Excerpted passage:
-=-=-=-=-
San Antonio Botanical Garden
29°27′32″N 98°27′26″W / 29.4589°N 98.4571°W / 29.4589; -98.4571
The San Antonio Botanical Garden is a 38-acre (150,000 m2), non-profit botanical garden in San Antonio, Texas, United States, and the city's official botanical garden.
History
The Garden was first conceived in the 1940s by Mrs. R. R. Witt and Mrs. Joseph Murphy, who organized the San Antonio Garden Center. The two went on to develop a master plan for a city botanical center in the late 1960's. The site of the master plan was a former limestone quarry and waterworks area owned by the city. Voters approved $265,000 in bonds in 1970, which was the catalyst for funding the new gardens. Ground was broken for the new facilities on July 21, 1976, and the San Antonio Botanical Gardens officially opened to the public on May 3, 1980.
The Garden has had two major additions since opening. On February 29, 1988 the Emilio Ambasz designed Lucile Halsell Conservatory opened to the public and later that same year the historic Sullivan Carriage House was moved brick by brick to the Garden. Restoration of the building began in 1992 with formal dedication in 1995. In 2017 with support from its $40 million GROW capital campaign, the Garden expanded eight acres. Complementing the existing Garden through a new entrance experience, a culinary garden and outdoor kitchen for teaching health and wellness, and a family adventure garden promoting nature play.
Features
Today the garden consists of the Lucile Halsell Conservatory, formal and display gardens, native gardens, an overlook tower and the Sullivan Carriage House:
- Lucile Halsell Conservatory (1988) - Designed by award-winning, Argentinian architect Emilio Ambasz this subterranean structure consists of five climate specific greenhouses surrounding a central courtyard. Specimens housed in the structure include alpine plants, aquatic plants, cacti and succulents, carnivorous plants, epiphytes, ferns and aroids, tropical fruits, and palms and cycads. The building won several architectural design awards.
-=-=-=-=-
Task 1: According to the article on the San Antonio Botanical Garden, what kinds of specimens are housed in the Lucile Halsell Conservatory? List them all.
Task 2: Revise the part of the article on the San Antonio Botanical Garden that opens with the words containing "The Garden has" and closes with "promoting nature play.", changing "eight acres" to "8 acres".

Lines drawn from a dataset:
-=-=-=-=-
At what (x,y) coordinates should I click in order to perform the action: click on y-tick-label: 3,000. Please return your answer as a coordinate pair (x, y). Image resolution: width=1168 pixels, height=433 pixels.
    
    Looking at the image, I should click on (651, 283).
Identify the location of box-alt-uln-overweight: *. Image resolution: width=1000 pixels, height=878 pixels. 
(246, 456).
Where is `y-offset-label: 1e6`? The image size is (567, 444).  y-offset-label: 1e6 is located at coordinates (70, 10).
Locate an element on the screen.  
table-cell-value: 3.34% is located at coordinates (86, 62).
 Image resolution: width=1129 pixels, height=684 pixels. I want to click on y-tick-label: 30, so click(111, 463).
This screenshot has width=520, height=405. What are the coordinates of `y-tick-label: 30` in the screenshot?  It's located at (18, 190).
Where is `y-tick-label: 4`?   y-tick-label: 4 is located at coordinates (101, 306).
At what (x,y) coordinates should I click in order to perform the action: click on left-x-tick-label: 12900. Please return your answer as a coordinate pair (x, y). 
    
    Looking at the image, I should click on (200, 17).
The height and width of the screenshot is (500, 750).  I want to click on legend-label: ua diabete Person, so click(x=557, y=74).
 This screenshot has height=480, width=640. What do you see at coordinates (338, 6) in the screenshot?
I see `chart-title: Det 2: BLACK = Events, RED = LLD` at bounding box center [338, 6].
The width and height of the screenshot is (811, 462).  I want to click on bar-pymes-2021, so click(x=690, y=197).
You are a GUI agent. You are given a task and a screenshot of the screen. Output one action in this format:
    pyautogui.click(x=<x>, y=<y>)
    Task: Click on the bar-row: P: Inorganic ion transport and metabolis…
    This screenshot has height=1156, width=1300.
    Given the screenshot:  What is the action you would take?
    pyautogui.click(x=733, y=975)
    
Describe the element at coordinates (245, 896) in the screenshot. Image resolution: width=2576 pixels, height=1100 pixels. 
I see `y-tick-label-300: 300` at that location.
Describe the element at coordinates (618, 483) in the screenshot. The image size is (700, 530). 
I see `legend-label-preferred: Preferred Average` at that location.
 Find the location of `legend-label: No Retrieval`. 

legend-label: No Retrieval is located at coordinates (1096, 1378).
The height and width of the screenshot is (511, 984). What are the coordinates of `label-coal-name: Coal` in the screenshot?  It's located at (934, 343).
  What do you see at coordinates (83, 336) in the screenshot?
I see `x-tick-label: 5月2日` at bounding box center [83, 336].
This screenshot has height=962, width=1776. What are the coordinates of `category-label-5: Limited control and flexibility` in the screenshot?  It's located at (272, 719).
-=-=-=-=-
Result 1:
- Alpine plants
- Aquatic plants
- Cacti and succulents
- Carnivorous plants
- Epiphytes
- Ferns and aroids
- Tropical fruits
- Palms and cycads

Result 2:
The Garden has had two major additions since opening. On February 29, 1988 the Emilio Ambasz designed Lucile Halsell Conservatory opened to the public and later that same year the historic Sullivan Carriage House was moved brick by brick to the Garden. Restoration of the building began in 1992 with formal dedication in 1995. In 2017 with support from its $40 million GROW capital campaign, the Garden expanded 8 acres. Complementing the existing Garden through a new entrance experience, a culinary garden and outdoor kitchen for teaching health and wellness, and a family adventure garden promoting nature play.